Cocklodger - I love that phrase!!

If I'm being totally honest and I can be with you stars on here - there is no person more that I would hate to cross than me and I think he knows it now. Plus I have legal entitlement to all the equity in our house so am able to start again ok whilst he has nothing but his salary.

If I do it, it will be very calmly, calculated and on my terms.

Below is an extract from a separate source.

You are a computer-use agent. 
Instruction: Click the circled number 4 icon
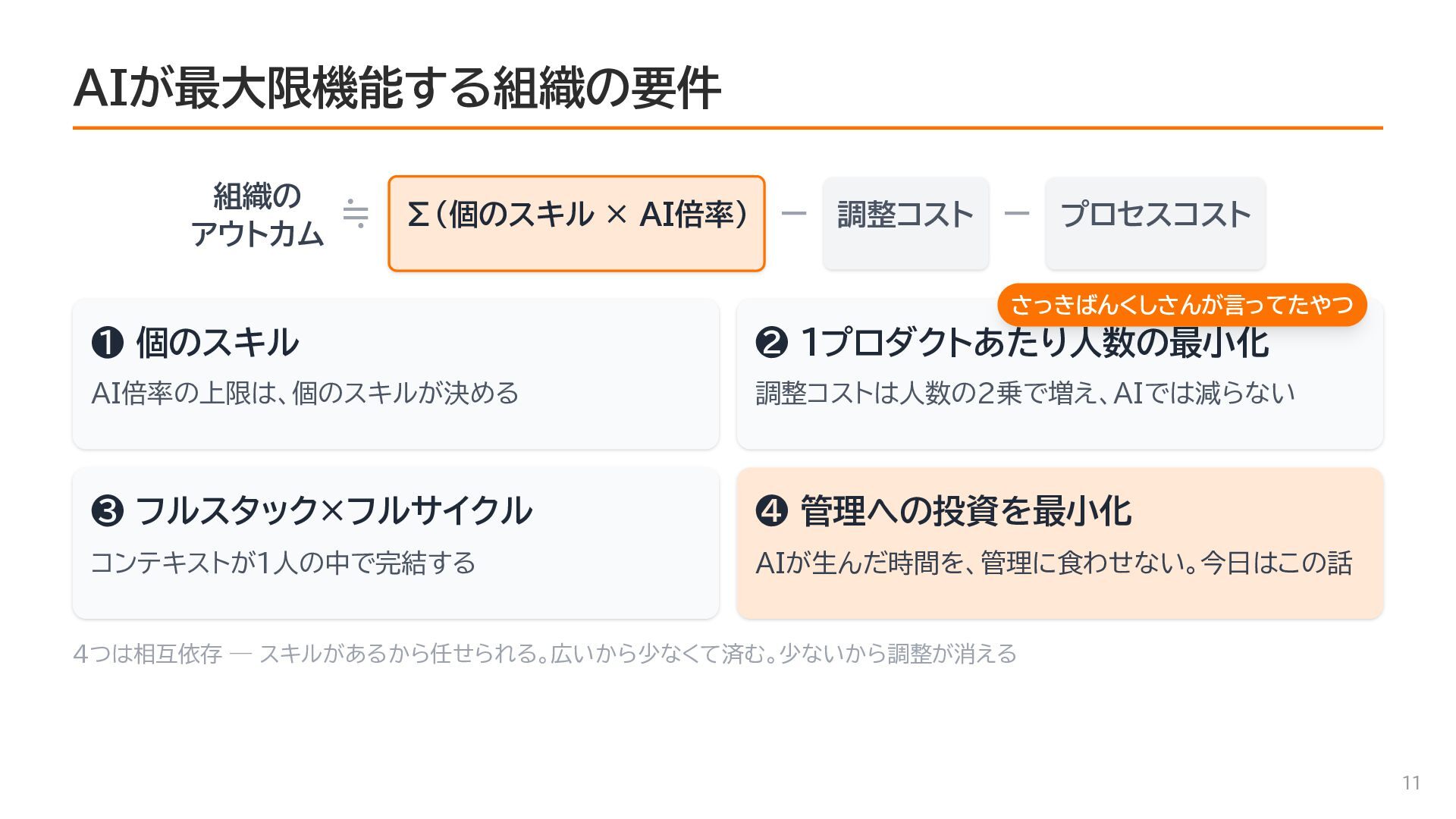point(771,511)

I think one of my best memories was driving to his work unannounced, picking him up then getting him to direct me to his Grannies loveshack. She appears in leggins and a fleece, I of course am there in my best 'nobody fu*ks with me outfit and killer knee length boots on!'. Gave her a severe Scorpio's tongue lashing in front of her neighbours, presented her with a photo of his daughter (her step daughter?), all his dirty underwear and a condom for future use. I then sped off and left him standing there, miles from work with his underpants in his hand..........oh that's when I came home, printred off their evidence emails and sent them special delivery to her husband who returned home from a week away at work to the postman asking for his signature on the Saturday morning.

You know girls I actually in a way wait for when he does it again so I have closure. A good friend says that if I was going to leave him I would have done it at the time............maybe that revenge dish is suitably cold now?!

OP posts:
maleview70 · 07/11/2011 17:22

What I don't get when you clearly don't like him is how you can still sleep with him (assuming you do)

That must be awful.

Spirit72 · 07/11/2011 17:30

It's no big romance I can assure you.

It's not that I don't like him - it's that I am still so angry at him for what he did. If I didn't like/love him i would have long gone. What is missing is the lack of remorse.........I wanted him to be sorry and show it, I just wanted to feel like it was the worse mistake he'd ever made and regretted but I don't feel it.